Sofía despertó aquella mañana con una imperiosa necesidad de recitar el padre nuestro, sus labios se fueron llenando de oraciones y su boca de un amargo sabor. No recordaba la última vez que había orado, quizá cuando aún era una niña y sus padres la obligaban a ir a misa los domingos, quizá cuando su hermano murió en aquel accidente y ella lloró sobre el féretro, quizá fue la primera vez que la asaltaron a la salida del trabajo; la verdad Sofía no estaba segura, lo cierto es que tenía años siendo estrictamente atea. Dios, Jesús, La Virgen María, los santos, los ángeles, la iglesia y sus sacerdotes; nada importaba ya.  

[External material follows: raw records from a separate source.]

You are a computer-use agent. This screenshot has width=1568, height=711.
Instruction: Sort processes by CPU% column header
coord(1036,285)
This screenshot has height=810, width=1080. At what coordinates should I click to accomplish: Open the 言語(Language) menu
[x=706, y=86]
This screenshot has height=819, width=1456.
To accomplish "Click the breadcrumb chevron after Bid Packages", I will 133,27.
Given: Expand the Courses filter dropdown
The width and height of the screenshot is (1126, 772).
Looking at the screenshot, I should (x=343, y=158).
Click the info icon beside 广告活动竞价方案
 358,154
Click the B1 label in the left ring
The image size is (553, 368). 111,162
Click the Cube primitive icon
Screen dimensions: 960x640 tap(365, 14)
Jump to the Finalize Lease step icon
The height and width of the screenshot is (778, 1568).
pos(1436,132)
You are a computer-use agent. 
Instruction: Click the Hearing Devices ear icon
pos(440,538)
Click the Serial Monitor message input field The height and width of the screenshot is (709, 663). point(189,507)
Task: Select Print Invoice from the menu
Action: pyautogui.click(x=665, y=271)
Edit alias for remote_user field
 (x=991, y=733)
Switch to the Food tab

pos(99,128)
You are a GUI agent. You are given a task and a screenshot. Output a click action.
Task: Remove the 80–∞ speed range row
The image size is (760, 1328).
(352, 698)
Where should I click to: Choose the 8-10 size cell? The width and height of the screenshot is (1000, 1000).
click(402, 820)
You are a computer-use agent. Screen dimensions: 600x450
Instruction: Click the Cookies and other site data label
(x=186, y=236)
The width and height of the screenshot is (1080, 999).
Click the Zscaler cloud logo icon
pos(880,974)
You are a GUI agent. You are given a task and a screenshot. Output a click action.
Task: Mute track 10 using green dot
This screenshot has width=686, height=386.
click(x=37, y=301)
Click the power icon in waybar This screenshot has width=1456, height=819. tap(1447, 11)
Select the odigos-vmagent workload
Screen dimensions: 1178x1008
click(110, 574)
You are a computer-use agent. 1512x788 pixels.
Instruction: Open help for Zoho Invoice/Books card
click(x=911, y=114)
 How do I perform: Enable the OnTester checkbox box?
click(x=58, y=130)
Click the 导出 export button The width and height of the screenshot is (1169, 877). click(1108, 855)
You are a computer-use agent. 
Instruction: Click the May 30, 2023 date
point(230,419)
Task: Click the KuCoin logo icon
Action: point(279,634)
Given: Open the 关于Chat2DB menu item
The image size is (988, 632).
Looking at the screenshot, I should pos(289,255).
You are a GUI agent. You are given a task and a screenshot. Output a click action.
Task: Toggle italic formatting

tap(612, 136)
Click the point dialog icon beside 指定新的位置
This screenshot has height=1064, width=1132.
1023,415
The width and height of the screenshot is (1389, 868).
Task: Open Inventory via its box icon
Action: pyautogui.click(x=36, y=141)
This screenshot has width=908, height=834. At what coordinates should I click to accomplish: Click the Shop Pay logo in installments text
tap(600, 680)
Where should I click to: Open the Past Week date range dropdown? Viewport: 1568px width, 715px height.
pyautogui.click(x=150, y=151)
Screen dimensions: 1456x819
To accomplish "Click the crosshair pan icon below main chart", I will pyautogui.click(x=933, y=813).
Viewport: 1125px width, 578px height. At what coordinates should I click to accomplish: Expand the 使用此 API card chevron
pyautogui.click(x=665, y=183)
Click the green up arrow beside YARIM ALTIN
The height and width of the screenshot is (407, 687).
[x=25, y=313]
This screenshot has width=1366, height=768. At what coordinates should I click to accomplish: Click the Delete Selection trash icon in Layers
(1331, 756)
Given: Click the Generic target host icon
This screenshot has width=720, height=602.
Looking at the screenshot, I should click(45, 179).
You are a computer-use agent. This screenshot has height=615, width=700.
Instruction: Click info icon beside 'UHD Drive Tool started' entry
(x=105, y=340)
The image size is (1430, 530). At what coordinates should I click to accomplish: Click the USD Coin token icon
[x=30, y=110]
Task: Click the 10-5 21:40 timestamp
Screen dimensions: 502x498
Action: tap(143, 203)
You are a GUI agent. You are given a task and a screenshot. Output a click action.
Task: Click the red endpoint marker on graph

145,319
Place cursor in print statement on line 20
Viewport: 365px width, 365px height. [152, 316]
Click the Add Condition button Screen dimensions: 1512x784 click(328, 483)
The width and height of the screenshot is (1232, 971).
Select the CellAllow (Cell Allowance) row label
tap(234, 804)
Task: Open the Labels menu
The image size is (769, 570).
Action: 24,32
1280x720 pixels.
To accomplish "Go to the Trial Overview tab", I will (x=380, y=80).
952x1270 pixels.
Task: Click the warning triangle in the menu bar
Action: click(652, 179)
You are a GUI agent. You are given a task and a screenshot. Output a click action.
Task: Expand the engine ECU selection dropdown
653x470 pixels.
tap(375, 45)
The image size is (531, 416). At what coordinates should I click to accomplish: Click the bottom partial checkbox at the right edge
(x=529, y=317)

Rápidamente la rutina la envolvió en sus idas y vueltas, llenó su termo de café y peinó sus cabellos en una coleta. Sin embargo, cuando estaba a un paso de salir de casa, sintió que algo iba mal, se detuvo con ambas manos en la perilla de la puerta padre nuestro que estás en los cielos…voy a buscar ese crucifijo que me regaló mamá en mi cumpleaños… hágase Señor tu voluntad… Sofía perdió quince minutos buscando el crucifijo, tenía los dedos temblorosos y los labios resecos. Para cuando por fin salió de casa, una extraña sensación también la acompañó, pegada a su pecho, casi en el punto exacto que el crucifijo y su necesidad de orar. Horas más tarde, invirtió su receso de la comida para buscar una iglesia… Santísima Virgen María, tú lo sabes mejor que yo, no volveré a ver otro amanecer, necesito que Dios me escuche, háblale de mí, estoy tan arrepentida…  

Anocheció. Sofía había besado el crucifijo antes de salir del trabajo y zambullirse en aquel caos llamado tráfico. A su mente vino aquel empolvado recuerdo del velorio de sus padres, no se permitió llorar, había tantas culpas y reclamos de por medio; entonces sintió la necesidad de regresar justo a aquel momento. El pasado nunca lo había sentido tan turbulento. Corrió bajo la lluvia y los relámpagos que inundaban la ciudad cerca ya de las nueve de la noche; los intentos por abordar el autobús habían sido en vano, viéndose en la necesidad de regresar a casa caminando. Los recuerdos de sus padres y su hermano le taladraban el cerebro; iba a morir, lo sabía, por eso la culpa subía y bajaba por su garganta. Tenía miedo, no por aquella tormenta ni por el viento helado, era la incertidumbre. Cubrió el crucifijo con su mano derecha, algo estaba tan cerca de ella, algo que no respiraba… He pecado, necesito el perdón… Los murmullos de Sofía se detuvieron cuando sintió una mano sobre su nuca, una caricia vacía.

El beso del vampiro. El crucifijo fue arrancado del cuello de Sofía.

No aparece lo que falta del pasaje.